If you’re still confused about what my point is with dramatic scenes, I’ll try and simplify it. The point is that there’s an actual storytelling purpose behind these scenes, rather than them only being there to tell you what emotion to feel at whatever time it may be. You don’t need to dwell on anything, you get the message across about what’s going on and what the characters are feeling, and then you move on with the scene. You don’t need constant crying or shouting from characters to also feel those emotions. Just get your audience to connect with those characters (or at least whatever situation they’re currently going through), and just let it happen. The audience’s connection to the characters and/or their struggle will make them feel the intended emotions, not shoving the camera constantly into a character’s face and essentially saying, “THIS IS WHAT YOU SHOULD BE FEELING RIGHT NOW”.

It’s not just these tense situations that Date A Live manages to handle well, though. It also has a (sort of) main antagonist who’s batshit crazy. Maybe it’s just personal taste, but I love psychotic villains. It’s an example of a trope that I think is inherently good. An insane villain allows you to have their actions be unpredictable, but still make logical sense because… well, because they’re fucking crazy. Being illogical is logical for these kinds of characters. Even better is when there’s a reason for the character’s insanity, and seeing how this girl’s powers work, yeah, you can see how she might have been driven loopy.

Though, despite everything I’ve said, this is all stuff you could still manage to find in a good chunk of other harem shows. The world and such may be different, but the qualities I’ve mentioned are still decently prominent. However, there’s one thing Date A Live has that most harem shows lack, and that’s a main character who isn’t a bland self-insert.

You see, the point with harem shows is to make the lead male personalty-less so that the audience can insert themselves into his shoes and see themselves with all these wonderful ladies in their fantasies. However, Shido isn’t like that. He’s a nice guy who genuinely cares for these girls. Perhaps not romantically, but he still goes through the process of seducing them because it’s the only way to save them from being murdered. It also helps that Shido typically does an infinitely better job of gaining the trust and affection of these girls when he completely ignores the dating sim dialogue suggestions he gets. They actually show this extremely well, because he essentially gets brainwashed into thinking the dating sim route is the way to go for women, but when he gets genuinely invested and his emotions flare up, he starts saying all the right things.

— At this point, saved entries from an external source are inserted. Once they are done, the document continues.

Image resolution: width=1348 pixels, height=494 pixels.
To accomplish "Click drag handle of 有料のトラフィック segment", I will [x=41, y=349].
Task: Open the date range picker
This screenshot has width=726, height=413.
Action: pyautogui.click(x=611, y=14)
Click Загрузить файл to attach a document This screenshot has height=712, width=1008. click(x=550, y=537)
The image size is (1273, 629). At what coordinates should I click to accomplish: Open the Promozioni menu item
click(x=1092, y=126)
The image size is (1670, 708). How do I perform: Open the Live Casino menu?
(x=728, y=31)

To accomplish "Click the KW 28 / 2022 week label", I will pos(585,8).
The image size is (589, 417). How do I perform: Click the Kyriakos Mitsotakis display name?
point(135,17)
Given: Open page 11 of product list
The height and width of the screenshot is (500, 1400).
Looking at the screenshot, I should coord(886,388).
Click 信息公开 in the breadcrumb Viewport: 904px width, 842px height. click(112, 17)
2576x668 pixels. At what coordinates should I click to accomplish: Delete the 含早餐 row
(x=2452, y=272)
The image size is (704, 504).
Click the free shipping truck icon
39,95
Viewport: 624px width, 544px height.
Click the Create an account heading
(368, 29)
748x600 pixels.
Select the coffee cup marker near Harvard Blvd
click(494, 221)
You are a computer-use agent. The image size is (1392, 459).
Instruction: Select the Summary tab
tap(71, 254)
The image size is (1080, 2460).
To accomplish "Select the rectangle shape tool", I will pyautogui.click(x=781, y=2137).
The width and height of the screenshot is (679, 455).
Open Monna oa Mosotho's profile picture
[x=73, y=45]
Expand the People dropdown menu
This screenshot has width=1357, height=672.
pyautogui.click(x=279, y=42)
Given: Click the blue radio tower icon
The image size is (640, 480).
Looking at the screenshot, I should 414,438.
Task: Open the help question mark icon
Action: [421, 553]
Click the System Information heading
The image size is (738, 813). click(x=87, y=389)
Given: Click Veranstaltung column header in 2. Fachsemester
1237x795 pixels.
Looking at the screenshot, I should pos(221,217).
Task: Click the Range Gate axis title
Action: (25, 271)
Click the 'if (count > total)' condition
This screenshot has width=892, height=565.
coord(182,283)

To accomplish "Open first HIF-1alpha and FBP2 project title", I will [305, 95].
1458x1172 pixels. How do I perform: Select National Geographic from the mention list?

Not because he knows they’ll work best, but because those are his genuine feelings and thoughts.

This would still kind of get shaken up if the girls all genuinely developed feelings for Shido due to what he does, but Tohka is really the only one this happens to. The others seem to just know why he did what he did. Similar to how he’s seducing these girls without any real romantic feelings because he wants to save them, they understand this mindset and don’t develop feelings in return.

Unless they’re just hiding it.

I’m still surprised by how much I enjoyed Date A Live. I’m still wondering whether it was a genuinely good show, or if I just approached everything that happened in the right mindset. Who knows? I still say give the show a shot if you haven’t already, it could end up surprising you. Even if the show itself doesn’t surprise you, the soundtrack just might.

Seriously, the soundtrack is pretty amazing. I mean, sure, some of it is generic, happy, anime music; but there are a ton of great tracks on it. Even if you don’t like the show, give it a listen. I recommend “Seirei”, personally. It’s fantastic.


5 Comments on “Review: Date A Live”

  1. Xepter says:

    I did not think this would be a good show. Like you said, the first Episode made it out to be a generic as hell anime, but thanks to you I’m gonna watch it anyway :D

  2. feal87 says:

    Second season! Second season! Are you ready for it? :D

  3. Namhur says:

    AHHH, another living soul who also like date a live for it’s serious moment and story. Thank you good sir, thank you. Will you review the second season?